# Task objective
Set down each entry as it stands. Skip the pictures.

# Provided material
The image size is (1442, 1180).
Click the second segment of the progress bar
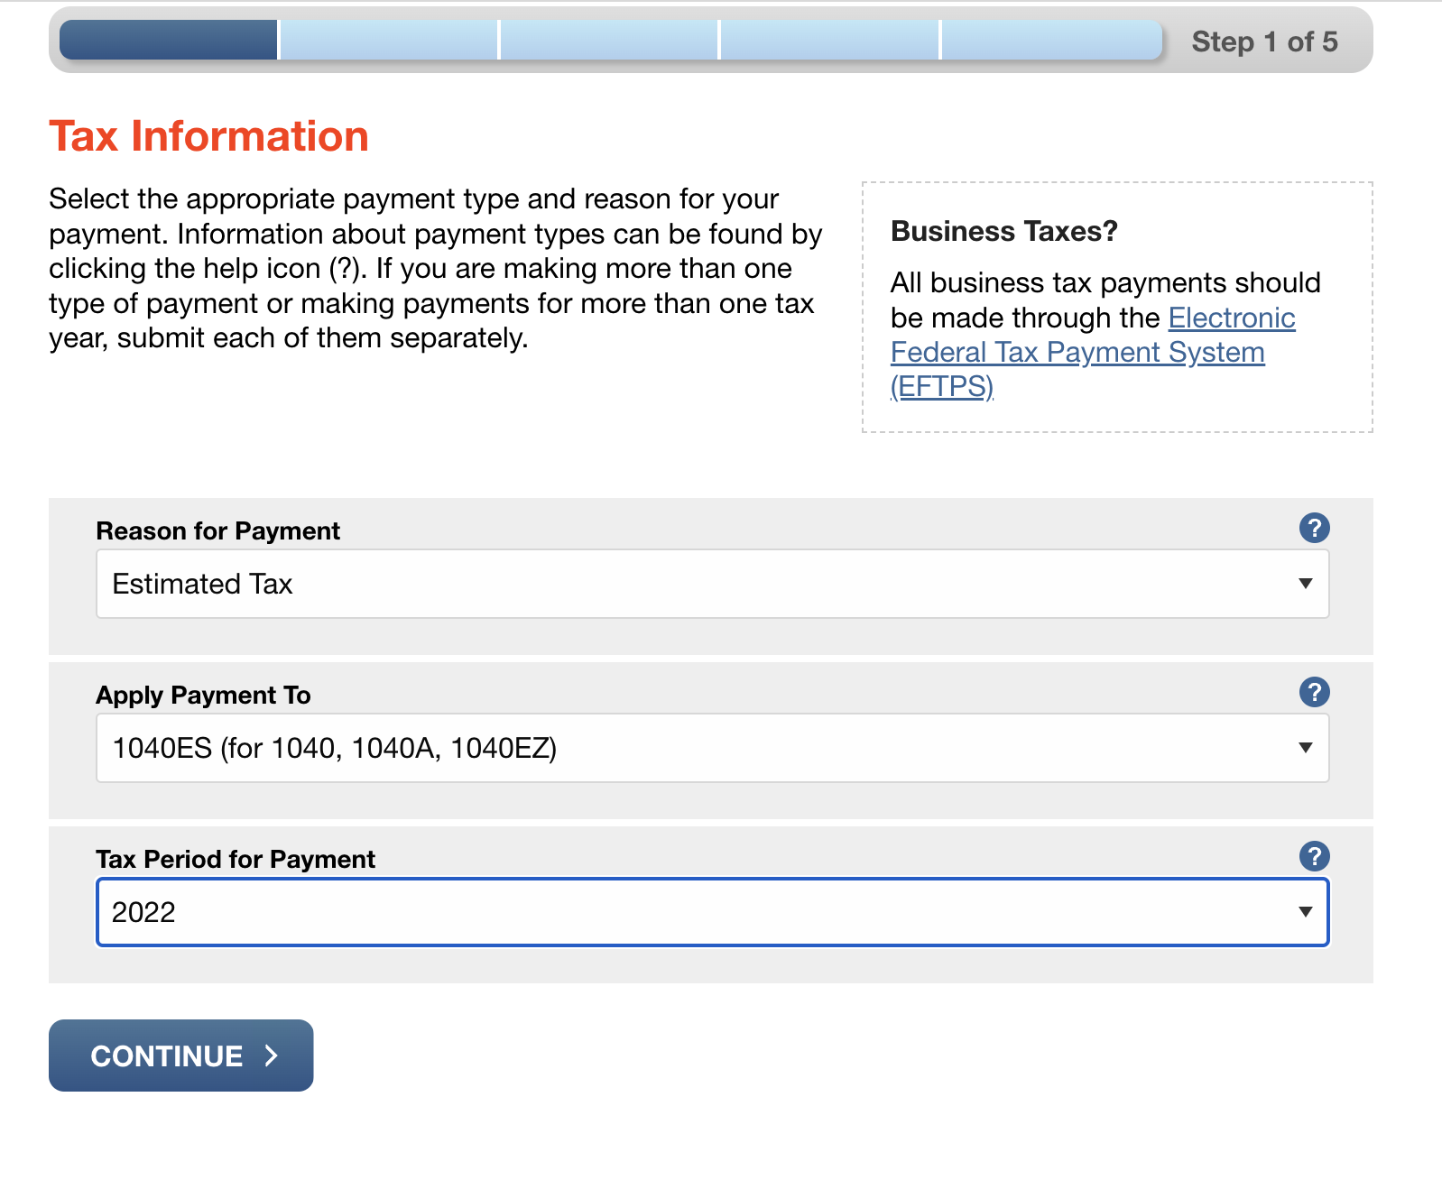(388, 40)
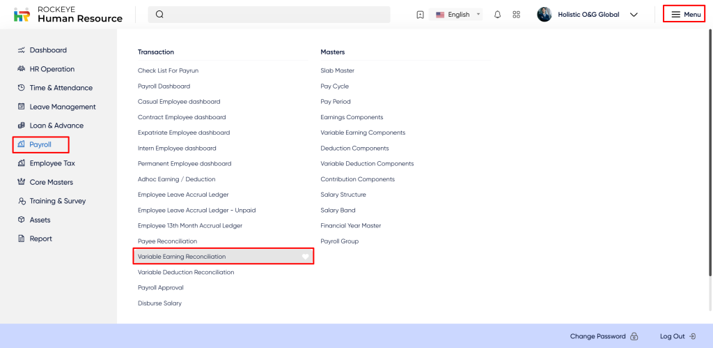Expand the Holistic O&G Global account chevron
Viewport: 713px width, 348px height.
pos(634,15)
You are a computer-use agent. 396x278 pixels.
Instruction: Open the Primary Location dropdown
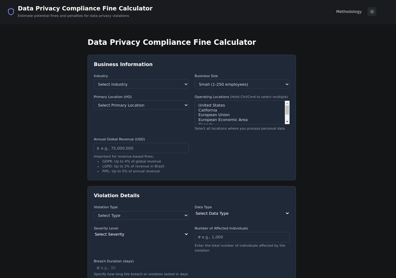[x=141, y=105]
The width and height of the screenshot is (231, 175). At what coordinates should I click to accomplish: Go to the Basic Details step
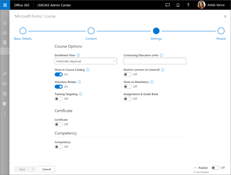click(x=23, y=31)
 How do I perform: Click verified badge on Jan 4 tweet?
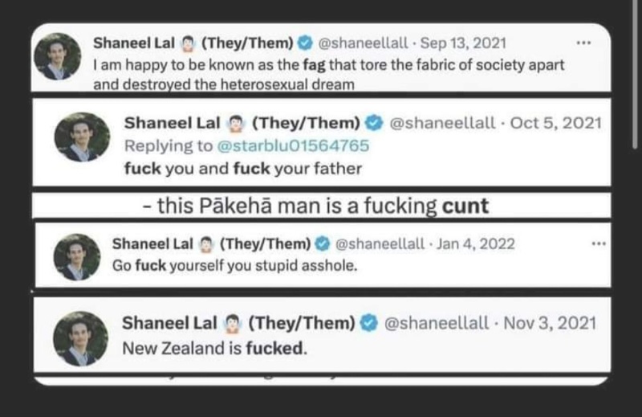tap(323, 243)
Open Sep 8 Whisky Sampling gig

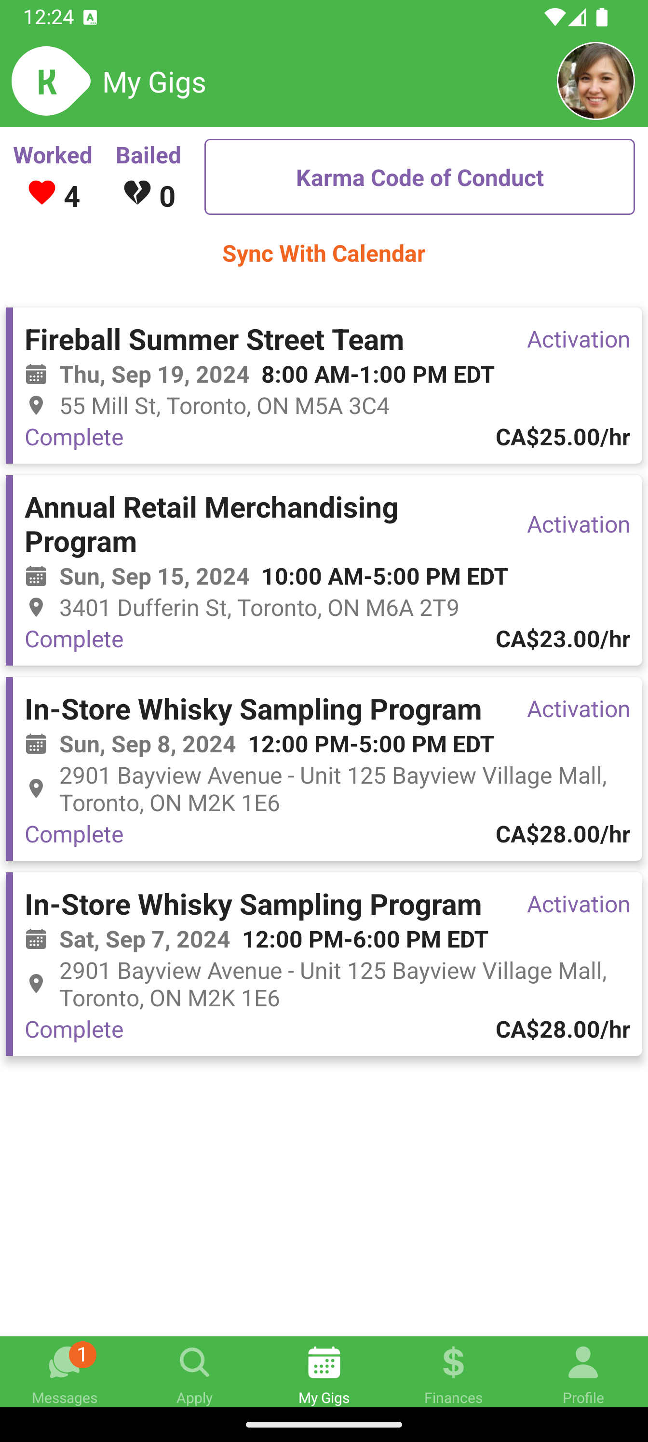pyautogui.click(x=253, y=710)
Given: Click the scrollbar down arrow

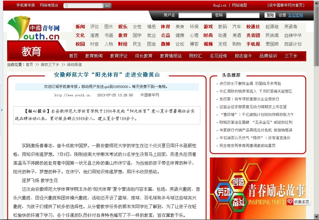Looking at the screenshot, I should (x=316, y=217).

# Answer to the problem
The image size is (1442, 1180).
Click the second segment of the progress bar
(388, 40)
Expand the Holistic O&G Global account chevron
Viewport: 713px width, 348px height.
pos(634,15)
You are a computer-use agent. 396x278 pixels.
Instruction: Open the Primary Location dropdown
[x=141, y=105]
The width and height of the screenshot is (231, 175). At what coordinates should I click to accomplish: Go to the Basic Details step
click(x=23, y=31)
 How do I perform: Click verified badge on Jan 4 tweet?
tap(323, 243)
Open Sep 8 Whisky Sampling gig

pyautogui.click(x=253, y=710)
Given: Click the scrollbar down arrow

Looking at the screenshot, I should (x=316, y=217).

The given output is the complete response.